The mainstream media is catching onto the disruption theme we noted in last week’s post on the new HBO and CBS services.

On Friday, we covered announcements from HBO and CBS to offer over-the-top (OTT) video services, independent of cable packages.  Moreover, in addition to HBO and CBS’s recently announced projects, earlier this month ESPN had announced a nine-year deal with the NBA to deliver basketball games via an Internet streaming service, and just this morning Lionsgate and the Tribeca film festival organizer announced their own subscription video-on-demand (SVOD) service.

In all of these packages, the details will matter (and likely vary) greatly, but a review of the headlines shows that journalists have latched on to the potential end of the cable bundle’s reign.

At the New York Times, David Carr writes that the competition and certainty provided by Netflix may have been the catalyst for cable and broadcasting incumbents unpredictably venturing into this new territory:

Netflix pointed a way forward by not only establishing that programming could be reliably delivered over the web, but showing that consumers were more than ready to make the leap. The reaction of the incumbents has been fascinating to behold.

He also used theories about disruptive innovation and competition:

For any legacy business under threat of disruption, the challenge is to get from one room — the one with the tried and true profitable approach — to another, where consumers are headed and innovators are setting up shop.

TIME seemed to be more skeptical about the benefits of these changes, but also noted that:

A careful, decades-long dance between pay-TV providers and networks has ensured that, for the most part, you need a cable or satellite subscription to watch live TV. Two back-to-back announcements this week could threaten this extremely lucrative business model.

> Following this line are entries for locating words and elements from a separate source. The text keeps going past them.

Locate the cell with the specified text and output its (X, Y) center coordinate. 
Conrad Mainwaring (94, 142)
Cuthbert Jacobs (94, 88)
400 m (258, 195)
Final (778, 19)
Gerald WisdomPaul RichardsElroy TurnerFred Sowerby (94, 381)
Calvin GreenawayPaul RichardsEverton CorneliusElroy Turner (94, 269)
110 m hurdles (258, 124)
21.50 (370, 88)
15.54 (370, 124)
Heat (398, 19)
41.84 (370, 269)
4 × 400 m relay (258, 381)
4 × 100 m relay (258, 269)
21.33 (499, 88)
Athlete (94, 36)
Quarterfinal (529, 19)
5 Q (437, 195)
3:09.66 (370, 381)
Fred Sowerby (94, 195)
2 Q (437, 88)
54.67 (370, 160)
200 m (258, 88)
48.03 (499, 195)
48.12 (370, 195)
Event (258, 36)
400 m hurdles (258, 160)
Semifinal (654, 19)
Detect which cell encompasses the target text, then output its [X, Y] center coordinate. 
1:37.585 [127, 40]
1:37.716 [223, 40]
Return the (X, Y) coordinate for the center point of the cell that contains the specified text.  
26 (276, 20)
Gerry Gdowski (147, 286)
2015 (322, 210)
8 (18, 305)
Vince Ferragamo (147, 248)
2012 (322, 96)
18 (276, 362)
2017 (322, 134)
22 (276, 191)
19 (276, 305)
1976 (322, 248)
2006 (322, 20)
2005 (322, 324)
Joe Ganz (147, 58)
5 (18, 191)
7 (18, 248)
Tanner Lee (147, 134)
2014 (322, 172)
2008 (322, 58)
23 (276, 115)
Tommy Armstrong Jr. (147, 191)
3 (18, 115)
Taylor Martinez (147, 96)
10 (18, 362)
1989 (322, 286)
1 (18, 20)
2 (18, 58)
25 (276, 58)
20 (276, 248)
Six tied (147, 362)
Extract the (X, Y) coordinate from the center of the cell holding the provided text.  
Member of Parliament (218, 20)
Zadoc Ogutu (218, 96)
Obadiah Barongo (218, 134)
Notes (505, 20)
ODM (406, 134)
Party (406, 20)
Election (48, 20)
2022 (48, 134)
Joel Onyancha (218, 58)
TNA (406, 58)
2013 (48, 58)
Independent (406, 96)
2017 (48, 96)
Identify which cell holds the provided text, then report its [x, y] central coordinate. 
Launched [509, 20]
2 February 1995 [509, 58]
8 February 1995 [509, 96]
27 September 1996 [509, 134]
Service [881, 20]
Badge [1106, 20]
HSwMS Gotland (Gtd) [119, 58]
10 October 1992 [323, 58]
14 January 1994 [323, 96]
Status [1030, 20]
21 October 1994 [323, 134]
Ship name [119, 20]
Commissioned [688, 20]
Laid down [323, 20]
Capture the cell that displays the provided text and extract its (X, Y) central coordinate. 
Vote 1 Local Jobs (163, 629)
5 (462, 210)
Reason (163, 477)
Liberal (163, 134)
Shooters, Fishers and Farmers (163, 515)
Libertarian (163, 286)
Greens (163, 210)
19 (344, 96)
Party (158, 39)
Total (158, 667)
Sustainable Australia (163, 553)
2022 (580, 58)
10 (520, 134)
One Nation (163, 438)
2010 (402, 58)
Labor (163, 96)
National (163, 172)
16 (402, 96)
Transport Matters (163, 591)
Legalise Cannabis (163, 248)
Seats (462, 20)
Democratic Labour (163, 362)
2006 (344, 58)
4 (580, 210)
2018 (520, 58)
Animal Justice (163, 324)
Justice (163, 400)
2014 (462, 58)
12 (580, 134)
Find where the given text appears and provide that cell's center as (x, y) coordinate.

Wall Street Journal’s Gautham Nagesh also suggested that the HBO news might not be so disruptive after all:

HBO’s new OTT service won’t break the pay-TV bundle, but it will have appeal, especially to boxing & GoT fans. That’s a few million people.

The AFP, however, found last week’s news to be significant:

For years, the notion of on-demand, anywhere television has been slowly disrupting the traditional pay TV industry. Now it seems that streaming video has hit a watershed moment.

US News too reported on the news, wondering if this would “kill” cable—or rather, cable’s business model:

Cable TV has been attacked on several fronts by groups trying to disrupt its pricey subscriptions by offering a la carte online video, but now the industry faces challenges from within. Stand-alone video services offered by HBO and CBS Corporation will offer users the chance to pay for those networks’ programs without buying a package of channels on cable TV, which could spell impending doom for that subscription practice known as “bundling” channels together.

It appears that the media narrative about OTT television has changed from ‘Will this exciting new service survive?’ to ‘Will the cable bundle survive?’

Competition

Some, if not all of society’s most useful innovations are the byproduct of competition. In fact, although it may sound counterintuitive, innovation often flourishes when an incumbent is threatened by a new entrant because the threat of losing users to the competition drives product improvement. The Internet and the products and companies it has enabled are no exception; companies need to constantly stay on their toes, as the next startup is ready to knock them down with a better product.